No hablemos ya del miedo que con fines recaudatorios y sin justificación técnica o científica alguna nos obliga a contribuir a los presupuestos del estado con el argumento de preservar nuestra vida. Ese mismo miedo que nos convence, la no convicción puede ser la muerte, de que circular por unas carreteras desdobladas, con arcenes y sin curvas peligrosas, con unos vehículos técnicamente evolucionados, no puede hacerse a más velocidad que la que las tercermundistas carreteras y los poco evolucionados vehículos que las transitaban en los años 70 permitían.  Con un agravante, entonces el motivo alegado fue que la necesidad de rebajar el consumo de combustible, había una correlación entre la norma y el objetivo, en la actualidad la cosa es más simple, el miedo y la impericia dominante hacen el resto, el argumento es  que a más de 120 KM/h nos podemos matar.

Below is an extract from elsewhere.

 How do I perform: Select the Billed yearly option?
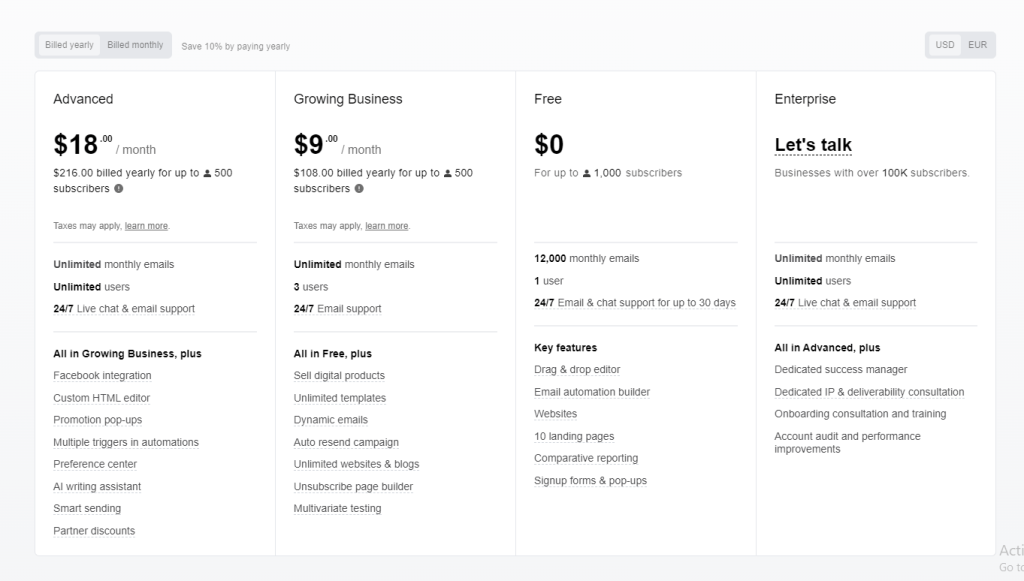tap(68, 44)
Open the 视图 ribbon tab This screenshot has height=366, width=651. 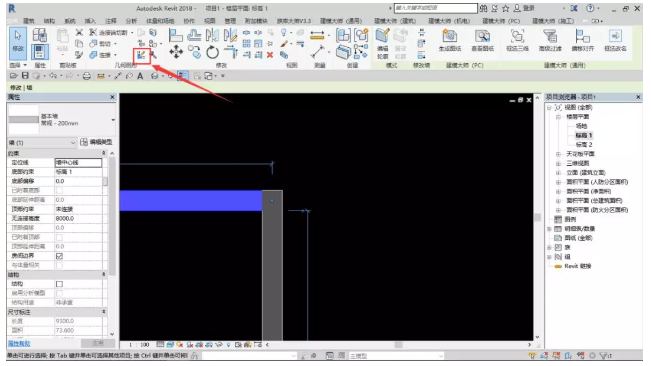(x=210, y=21)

Y a 30 Km/h también, pero el miedo institucional, en realidad el terrorismo institucional, nos convence de que esa velocidad es la más segura. Sin informes científicos reales, sin estadísticas que lo refrenden, por nuestro bien. Y nosotros asentimos, y lo defendemos porque el gobierno lo dice y porque, si estamos dispuestos a acatar, esa postura nos permite redimirnos como mejores que otros que no lo acatan.

En 2008, con la crisis financiera, la clase media sufre un revés descomunal que la recorta, la empobrece y pone sus bienes y recursos en manos de unos bancos que, además, son sostenidos con el dinero de los impuestos. El derecho de propiedad queda conculcado con los masivos deshaucios y los nuevos propietarios se quedan con la propiedad y con los importes ya cobrados por esa propiedad. El negocio más redondo, lucrativo e inmoral que se ha visto a lo largo de la historia, y protegido por leyes y gobiernos. Los ricos se quedan con lo de los aspirantes mientras  casi toda la sociedad mira para otro lado por si los siguientes son ellos. Después de esto, la brecha social creada en esa maniobra ya resulta insondable y, desde luego, imposible de cerrar con los sistemas ideológicos actuales y su pleitesía al poder establecido.

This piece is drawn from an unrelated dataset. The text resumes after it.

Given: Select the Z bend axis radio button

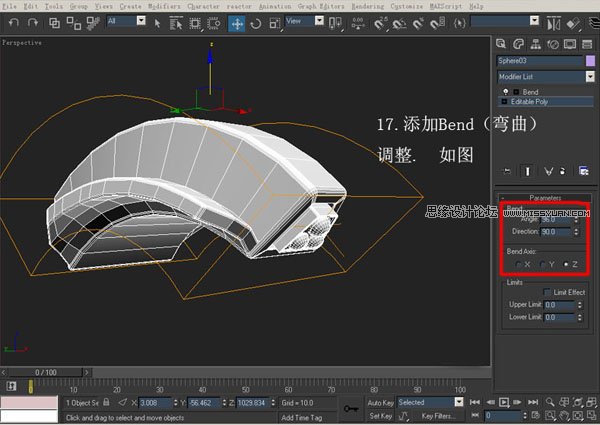Looking at the screenshot, I should (568, 264).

Y entreveradas llegan las pandemias. El VIH recorta nuestra libertad sexual, por el miedo, el Ébola refuerza la xenofobia, por el miedo, la gripe aviar, el SARS, todas usan el miedo para que la sociedad entregue sus derechos individuales a cambio de protección. A cambio de la protección paternal del estado.

Y el miedo de esta pandemia, del coronavirus covid-19, el nosecuantos de los coronavirus que nos visitan desde hace treinta años para aquí periódicamente, regularmente, alimenta un poco más nuestro miedo individual, nuestra cobardía personal: renunciamos a nuestra libertad individual, cedemos su regulación al poder, y se alzan de nuevo las fronteras impermeables, sólidas. Más de treinta mil muertos en España, cifras oficiales aparte, cerca de doscientos mil en el mundo, cifras oficiales, me obligan a ser cauto y no expresar con rotundidad lo que pienso, pero como lo pienso, sin rotundidad, lo comparto: la cuarentena a la que el mundo está siendo sometido parece un experimento sociológico de gran calado, con el fin de comprobar la reacción de una sociedad ante una privación razonada de sus derechos fundamentales. Una vuelta de tuerca más hacia un absolutismo democrático como el que Cixiu Lin apunta en su novela “El Fin de la Muerte”

A lo mejor no tengo razón, pero, muertos aparte, puede que estemos asistiendo a un cambio de paradigma en el que el miedo se lleve de pasajera a nuestra libertad, con nuestra aquiescencia, con nuestra complicidad, con nuestra ceguera. Hemos renunciado a nuestro derecho a movernos libremente, al derecho a reunirnos, al derecho a la información, se insinúan recortes a la libertad de prensa, se hacen declaraciones contra el derecho a la propiedad individual, hemos asistido impertérritos a la declaración de prioridad de tratamiento conculcando nuestra igualdad constitucional en todos lo ámbitos. Espero que al final no se demuestre que todo esto ha servido para unos fines no declarados, para una encerrona, encierro dios mediante, en la que nuestros derechos, en declive desde los años setenta, sufran un recorte mayor y más profundo. Dice el dicho que la esperanza es lo último que se pierde.

Y lo más terrible, lo más miserable, es que nosotros mismos, no sé si lo habréis observado, seremos nuestros más feroces guardianes, “por el bien de todos”.